» **Supplied data**:

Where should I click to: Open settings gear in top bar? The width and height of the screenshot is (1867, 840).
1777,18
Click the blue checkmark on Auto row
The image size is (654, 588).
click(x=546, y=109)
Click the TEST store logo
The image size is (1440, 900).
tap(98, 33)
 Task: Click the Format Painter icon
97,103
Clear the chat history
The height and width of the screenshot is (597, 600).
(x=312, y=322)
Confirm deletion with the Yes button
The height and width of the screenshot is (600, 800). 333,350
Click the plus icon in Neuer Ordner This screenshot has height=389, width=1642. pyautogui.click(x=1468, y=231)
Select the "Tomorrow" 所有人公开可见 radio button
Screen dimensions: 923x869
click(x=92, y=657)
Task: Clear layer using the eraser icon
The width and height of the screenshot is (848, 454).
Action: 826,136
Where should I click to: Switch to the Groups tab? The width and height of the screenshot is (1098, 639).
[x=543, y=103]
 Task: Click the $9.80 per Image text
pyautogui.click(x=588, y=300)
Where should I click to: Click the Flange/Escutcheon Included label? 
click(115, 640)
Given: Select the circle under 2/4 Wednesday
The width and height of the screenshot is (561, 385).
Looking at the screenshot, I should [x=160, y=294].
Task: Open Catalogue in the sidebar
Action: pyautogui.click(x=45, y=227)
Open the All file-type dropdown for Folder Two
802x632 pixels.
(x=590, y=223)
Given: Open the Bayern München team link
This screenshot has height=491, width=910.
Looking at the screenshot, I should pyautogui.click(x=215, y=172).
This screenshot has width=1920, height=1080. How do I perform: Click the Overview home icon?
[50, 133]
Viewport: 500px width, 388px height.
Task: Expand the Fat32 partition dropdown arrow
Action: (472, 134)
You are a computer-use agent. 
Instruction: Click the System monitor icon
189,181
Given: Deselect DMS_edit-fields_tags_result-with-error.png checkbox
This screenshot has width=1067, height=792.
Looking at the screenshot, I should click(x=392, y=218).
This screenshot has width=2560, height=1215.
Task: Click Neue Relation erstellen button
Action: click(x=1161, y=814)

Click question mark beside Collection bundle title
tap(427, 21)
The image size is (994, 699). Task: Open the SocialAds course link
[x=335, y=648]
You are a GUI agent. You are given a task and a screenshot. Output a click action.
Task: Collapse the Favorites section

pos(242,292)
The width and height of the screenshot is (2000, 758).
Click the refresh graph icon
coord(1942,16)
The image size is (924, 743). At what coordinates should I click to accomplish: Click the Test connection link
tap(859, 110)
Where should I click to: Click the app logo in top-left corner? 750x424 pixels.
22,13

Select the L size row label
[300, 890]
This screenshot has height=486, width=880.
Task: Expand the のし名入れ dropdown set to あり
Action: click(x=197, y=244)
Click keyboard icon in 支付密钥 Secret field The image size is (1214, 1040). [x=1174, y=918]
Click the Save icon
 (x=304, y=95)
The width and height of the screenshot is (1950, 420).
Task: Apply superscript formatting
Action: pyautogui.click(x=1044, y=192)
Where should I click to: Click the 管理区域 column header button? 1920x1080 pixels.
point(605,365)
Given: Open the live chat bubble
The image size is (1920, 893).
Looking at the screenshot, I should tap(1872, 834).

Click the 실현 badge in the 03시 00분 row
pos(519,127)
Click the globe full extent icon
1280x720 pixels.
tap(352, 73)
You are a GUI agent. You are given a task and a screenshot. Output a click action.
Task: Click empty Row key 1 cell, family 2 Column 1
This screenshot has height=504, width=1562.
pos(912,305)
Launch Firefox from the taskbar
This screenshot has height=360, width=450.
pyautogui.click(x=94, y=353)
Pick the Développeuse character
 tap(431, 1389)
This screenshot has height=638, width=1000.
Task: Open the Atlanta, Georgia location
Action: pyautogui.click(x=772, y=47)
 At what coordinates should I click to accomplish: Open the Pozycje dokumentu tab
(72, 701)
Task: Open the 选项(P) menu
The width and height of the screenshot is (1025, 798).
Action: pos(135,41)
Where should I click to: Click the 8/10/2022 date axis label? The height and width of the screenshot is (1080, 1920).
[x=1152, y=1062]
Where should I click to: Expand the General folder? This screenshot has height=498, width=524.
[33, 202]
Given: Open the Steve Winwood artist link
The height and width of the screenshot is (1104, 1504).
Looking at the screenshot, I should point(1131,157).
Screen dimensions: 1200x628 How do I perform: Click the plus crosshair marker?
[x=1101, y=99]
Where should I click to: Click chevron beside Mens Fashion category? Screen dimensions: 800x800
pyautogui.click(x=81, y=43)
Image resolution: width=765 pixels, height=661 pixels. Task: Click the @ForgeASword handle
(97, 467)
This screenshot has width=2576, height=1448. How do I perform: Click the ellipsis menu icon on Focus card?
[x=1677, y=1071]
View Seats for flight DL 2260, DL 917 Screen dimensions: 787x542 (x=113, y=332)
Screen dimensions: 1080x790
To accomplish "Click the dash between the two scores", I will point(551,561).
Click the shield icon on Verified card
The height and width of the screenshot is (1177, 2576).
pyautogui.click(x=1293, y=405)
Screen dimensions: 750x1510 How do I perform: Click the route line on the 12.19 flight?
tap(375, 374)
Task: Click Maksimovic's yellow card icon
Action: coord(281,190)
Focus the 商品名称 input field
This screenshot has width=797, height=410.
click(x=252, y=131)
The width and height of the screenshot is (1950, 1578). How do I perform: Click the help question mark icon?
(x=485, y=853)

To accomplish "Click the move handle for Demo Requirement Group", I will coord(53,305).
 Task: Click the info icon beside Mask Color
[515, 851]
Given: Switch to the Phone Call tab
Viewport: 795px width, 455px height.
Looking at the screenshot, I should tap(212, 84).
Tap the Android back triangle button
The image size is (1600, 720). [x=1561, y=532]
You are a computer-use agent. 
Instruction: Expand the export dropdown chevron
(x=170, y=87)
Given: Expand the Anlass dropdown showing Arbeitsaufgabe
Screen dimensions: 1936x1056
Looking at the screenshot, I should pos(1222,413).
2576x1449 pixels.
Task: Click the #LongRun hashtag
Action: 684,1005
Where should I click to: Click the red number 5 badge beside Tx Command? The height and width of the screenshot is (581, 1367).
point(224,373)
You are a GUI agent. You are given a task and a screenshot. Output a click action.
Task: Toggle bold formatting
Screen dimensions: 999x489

» **What to produce**: Copy out the data word for word, starting at the line holding "Given: Switch to the Phone Call tab" and running through the end of the data, with both ends included.

» **Full output**:
Given: Switch to the Phone Call tab
Viewport: 795px width, 455px height.
Looking at the screenshot, I should tap(212, 84).
Tap the Android back triangle button
The image size is (1600, 720). [x=1561, y=532]
You are a computer-use agent. 
Instruction: Expand the export dropdown chevron
(x=170, y=87)
Given: Expand the Anlass dropdown showing Arbeitsaufgabe
Screen dimensions: 1936x1056
Looking at the screenshot, I should pos(1222,413).
2576x1449 pixels.
Task: Click the #LongRun hashtag
Action: 684,1005
Where should I click to: Click the red number 5 badge beside Tx Command? The height and width of the screenshot is (581, 1367).
point(224,373)
You are a GUI agent. You are given a task and a screenshot. Output a click action.
Task: Toggle bold formatting
Screen dimensions: 999x489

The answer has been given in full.